▸ **INPUT FOR THIS TASK**
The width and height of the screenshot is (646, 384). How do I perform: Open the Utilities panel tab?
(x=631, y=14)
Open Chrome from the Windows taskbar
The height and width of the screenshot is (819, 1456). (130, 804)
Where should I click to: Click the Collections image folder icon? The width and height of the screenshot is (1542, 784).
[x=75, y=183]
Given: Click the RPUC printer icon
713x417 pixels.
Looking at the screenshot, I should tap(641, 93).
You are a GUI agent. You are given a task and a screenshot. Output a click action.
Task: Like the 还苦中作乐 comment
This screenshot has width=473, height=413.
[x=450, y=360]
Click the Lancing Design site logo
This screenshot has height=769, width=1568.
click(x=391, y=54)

▸ **REQUIRED WORK**
Copy out the whole listing exactly.

▸ **THE ANSWER**
The width and height of the screenshot is (646, 384). How do I perform: Open the Utilities panel tab?
(x=631, y=14)
Open Chrome from the Windows taskbar
The height and width of the screenshot is (819, 1456). (130, 804)
Where should I click to: Click the Collections image folder icon? The width and height of the screenshot is (1542, 784).
[x=75, y=183]
Given: Click the RPUC printer icon
713x417 pixels.
Looking at the screenshot, I should tap(641, 93).
You are a GUI agent. You are given a task and a screenshot. Output a click action.
Task: Like the 还苦中作乐 comment
This screenshot has width=473, height=413.
[x=450, y=360]
Click the Lancing Design site logo
This screenshot has height=769, width=1568.
click(x=391, y=54)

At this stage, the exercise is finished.